In dem rund 326 Quadratkilometer großen Dienstbereich mit insgesamt 16 Gemeinden wurden im vergangenen Jahr 849 Straftaten statistisch erfasst. Dies entspricht einem Rückgang von 8,2 Prozent im Vergleich zum Vorjahr. Während bayernweit die Straftaten um 2,5 Prozent gestiegen sind und in Oberfranken um 2,4 Prozent, sei dies eine positive Entwicklung.

Die Aufklärungsquote mit 70,1 Prozent liegt immer noch deutlich über dem bayerischen Landesdurchschnitt von 64,4 Prozent und dem oberfränkischen Mittel von 69,9 Prozent.

Himmelkron ist Schwerpunkt

Ein Fünftel aller Straftaten (170) entfallen auf die Gemeinde Himmelkron. Besonders erfreulich ist hier ein Rückgang im Vergleich zum Vorjahr um 22,4 Prozent. Die Hälfte der auf diese Gemeinde entfallenen Straftaten ereigneten sich jedoch im Industriegebiet Himmelkron-Ost. Darunter sind allein 20 Anzeigen wegen Tankbetrugs registriert. Die günstige Lage an der Autobahn sowie die dort angesiedelten Geschäfte, Firmen, Tank- und Rastanlagen ziehen immer wieder reisende und überörtliche Täter an.

60 Mal schwerer Diebstahl

Zu den einzelnen Deliktsgruppen merkte Horst Nölkel an, dass Vergehen wie Körperverletzung, Freiheitsberaubung und Nötigung auf 170 Fälle zurückgegangen sind. Dies entspricht einen Rückgang von 12,4 Prozent.
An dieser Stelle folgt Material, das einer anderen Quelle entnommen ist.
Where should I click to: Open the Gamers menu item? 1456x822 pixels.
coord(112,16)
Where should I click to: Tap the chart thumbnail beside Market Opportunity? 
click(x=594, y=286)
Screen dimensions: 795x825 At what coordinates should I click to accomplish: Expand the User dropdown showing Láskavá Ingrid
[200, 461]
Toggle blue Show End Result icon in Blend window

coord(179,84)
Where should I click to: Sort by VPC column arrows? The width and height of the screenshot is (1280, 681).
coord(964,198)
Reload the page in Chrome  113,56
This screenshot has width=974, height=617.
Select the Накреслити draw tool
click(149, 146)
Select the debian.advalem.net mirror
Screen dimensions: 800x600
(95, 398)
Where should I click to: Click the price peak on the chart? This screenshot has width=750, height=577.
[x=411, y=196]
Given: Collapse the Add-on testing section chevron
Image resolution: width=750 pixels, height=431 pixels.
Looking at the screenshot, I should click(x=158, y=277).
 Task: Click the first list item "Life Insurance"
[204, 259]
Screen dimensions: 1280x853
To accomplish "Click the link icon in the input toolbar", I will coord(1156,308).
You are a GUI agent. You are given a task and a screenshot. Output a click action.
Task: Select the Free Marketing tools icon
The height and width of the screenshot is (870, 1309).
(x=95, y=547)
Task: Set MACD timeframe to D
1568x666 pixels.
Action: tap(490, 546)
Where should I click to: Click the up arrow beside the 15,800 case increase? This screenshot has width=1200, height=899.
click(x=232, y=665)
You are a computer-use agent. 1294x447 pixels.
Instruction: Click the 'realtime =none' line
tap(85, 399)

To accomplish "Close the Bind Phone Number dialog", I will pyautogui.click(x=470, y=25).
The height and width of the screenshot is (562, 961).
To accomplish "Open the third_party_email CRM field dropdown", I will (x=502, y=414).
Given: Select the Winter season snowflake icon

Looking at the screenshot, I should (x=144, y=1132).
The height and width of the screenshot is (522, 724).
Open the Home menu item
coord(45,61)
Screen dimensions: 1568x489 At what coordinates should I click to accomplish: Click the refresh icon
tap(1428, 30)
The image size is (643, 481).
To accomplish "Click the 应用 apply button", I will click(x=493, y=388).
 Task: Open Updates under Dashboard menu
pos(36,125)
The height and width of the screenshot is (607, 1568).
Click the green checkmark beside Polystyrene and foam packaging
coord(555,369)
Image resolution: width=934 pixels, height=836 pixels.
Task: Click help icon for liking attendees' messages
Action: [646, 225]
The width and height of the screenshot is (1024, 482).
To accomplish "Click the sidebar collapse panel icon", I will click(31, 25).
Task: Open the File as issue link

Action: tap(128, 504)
Auch bei den Diebstahlsdelikten ist ein Rückgang zu verzeichnen (minus 6,6 Prozent). Bei den einfachen Diebstählen gab es 139, bei den schweren 60 Fälle. Das entspricht einem Rückgang um neun Prozent bei den schweren Diebstählen wie Aufbrüche von Kraftfahrzeugen, Einbrüche in Warenhäuser, Büroräume oder Wohnungen.
Auch vier Wohnungseinbrüche (Vorjahr: 5) wurden registriert - entgegen dem bayernweiten (plus 28,6 Prozent) und oberfrankenweiten (plus 23,2 Prozent) Trend. Hier stiegen die Zahlen deutlich an.

Bei den Vermögens- und Fälschungsdelikten sind insgesamt 157 Fälle registriert worden. Ein hoher Anteil mit 121 Straftaten ist den verschiedenen Betrugsformen zuzurechnen. Hier liegt die Aufklärungsquote mit 80,2 Prozent sehr hoch.

Im Bereich "strafrechtliche Nebengesetze" sind 80 Straftaten registriert. Ein Großteil davon betrifft Rauschgiftdelikte (51). Hier ergibt sich ein deutlicher Rückgang um 27 Fälle.
Von den 55 ermittelten Tatverdächtigen im Bereich Rauschgift, waren 47 männlich und acht weiblich. Nach Altersgruppen waren 44 Erwachsene, sechs Heranwachsende und fünf Jugendliche, davon einer unter 16 Jahre, beteiligt.

Oft Alkohol im Spiel

Insgesamt konnten bei den 595 aufgeklärten Straftaten im Bereich der Polizeiinspektion Stadtsteinach 530 Tatverdächtige ermittelt werden. Davon besaßen 68 Personen (12,8 Prozent) nicht die deutsche Staatsangehörigkeit. 414 Tatverdächtige waren männlich, das entspricht 68,1 Prozent, und 116 weiblich (21,9 Prozent).

Bei der Tatausführung spielt immer wieder Alkohol eine nicht unerhebliche Rolle. 70 der 530 Tatverdächtigen hatten getrunken. Damit stieg der Anteil der alkoholisierten Straftäter um 1,9 auf insgesamt 13,2 Prozent.
Im Phänomenbereich "Rohheitsdelikte" wie zum Beispiel die verschiedenen Körperverletzungen lag der Anteil der alkoholisierten Täter gar bei 58 Prozent. Gut ein Drittel der Straftaten (35 Prozent), die unter Alkoholeinfluss begangen wurden, sind nachts zwischen 1 und 5 Uhr verübt worden.

Mit einer Häufigkeitszahl von 2977 zählt der Dienstbereich der Polizeiinspektion Stadtsteinach weiterhin zu den sichersten Gebieten in Oberfranken. Die Häufigkeitszahl sagt aus, wie viele Straftaten auf 100 000 Einwohner hochgerechnet begangen werden. In Oberfranken liegt diese Zahl bei 4794, in Bayern bei 5164. Je niedriger diese Zahl ist, desto sicherer ist ein Gebiet.